DiNapoli’s “Report on the State Fiscal Year 2018-19 Enacted Budget,” indicates that the State’s latest financial plan:
• Increases General Support for Public Schools by $863 million, or 3.4 percent, and provides an additional $50 million in competitive grants for prekindergarten, after-school and other programs. Foundation Aid is expected to increase by $618 million.
• Provides more funding to the Metropolitan Transportation Authority, including off-budget proceeds from new surcharges on taxi trips and other for-hire transportation in Manhattan, starting in January 2019. The budget also requires New York City to make contributions for capital and operating costs associated with the plan or risk losing state aid.
• Creates the Secure Choice Savings Program, a voluntary, state-administered retirement savings plan for private sector and nonprofit employees.
• Relies on an estimated $186 million in new tax and assessment revenues, including $100 million from opioid manufacturers and distributors and the impact on business taxes of decoupling from the Internal Revenue Code. It also authorizes the state to use certain health plan reserves of up to $750 million annually for a multi-year period, potentially generating billions of dollars to fund a variety of health and other programs.
• Establishes a new Health Care Transformation Fund to pay for health care programs and other purposes, with authority to transfer moneys to any other state fund at the discretion of the budget director.
• Holds flat most direct aid to local governments. Aid and Incentives to Municipalities, the largest unrestricted aid category for cities, towns and villages, is funded at $715 million, the same level since SFY 2011-12.
• Maintains the appropriation for the Environmental Protection Fund at $300 million.
• Creates a New York State 2020 Complete Count Commission to recommend steps to be undertaken to ensure an accurate count of New Yorkers in the next U.S. Census.
• Includes a revised version of an Executive proposal requiring disclosure of the identities of entities or individuals making expenditures for certain paid Internet or digital political communications but omits several other Executive proposals related to public campaign financing, other campaign finance reforms, and early voting.
However, the comptroller’s report also identifies actions to bypass provisions that are intended to promote oversight and integrity in state procurement, including eliminating competitive bidding and independent review of contracts in certain cases. In addition, the budget provides new lump-sum appropriations for economic development, but does not include any provisions to improve transparency or accountability related to such spending.
The budget was passed on time, but most budget bills were rushed to passage with “messages of necessity,” leaving very little time for review by legislators and the public, DiNapoli noted.

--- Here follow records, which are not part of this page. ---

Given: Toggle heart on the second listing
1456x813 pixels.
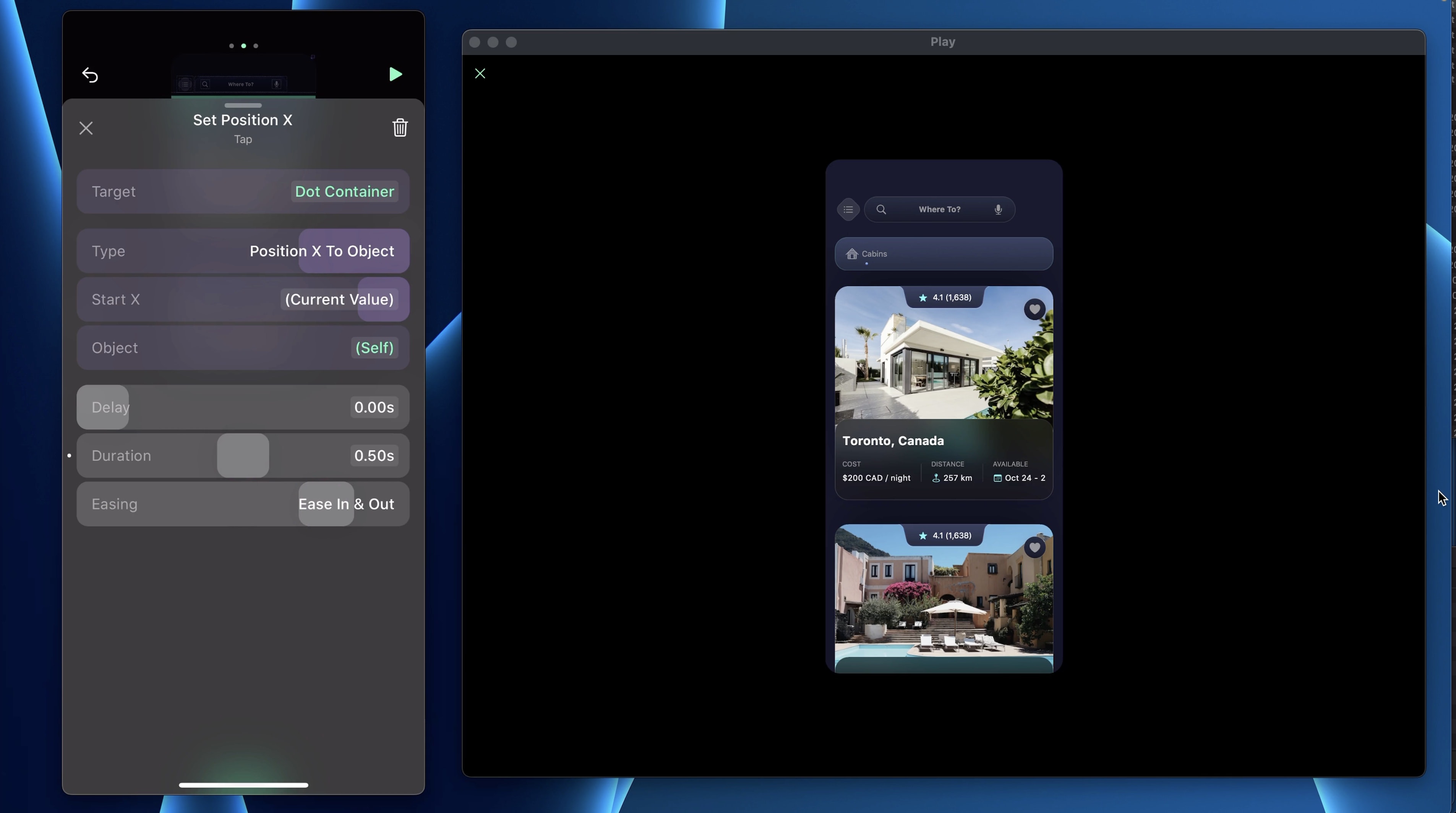Looking at the screenshot, I should click(x=1034, y=547).
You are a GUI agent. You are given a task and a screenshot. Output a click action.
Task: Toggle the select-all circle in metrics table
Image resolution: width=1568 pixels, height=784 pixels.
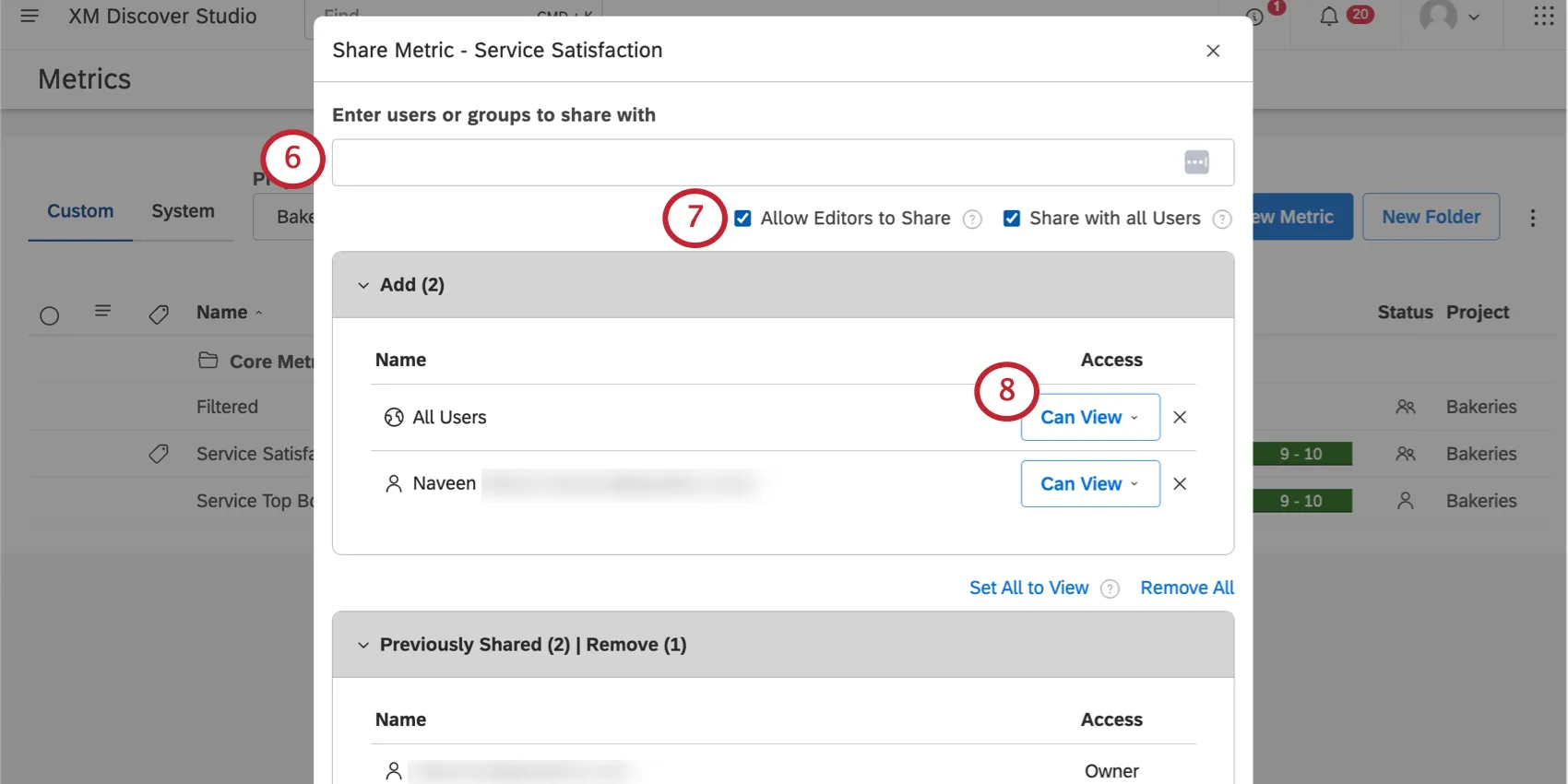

“On the positive, this year’s enacted state budget tackles the tax changes from Washington and gives private-sector workers more options for saving for retirement,” the comptroller added. “But I am concerned that the budget expands public authority backdoor borrowing and fails to build up rainy day reserves. While revenues are currently strong, it’s important to monitor trends moving forward including the ongoing impact of federal tax and budget actions.”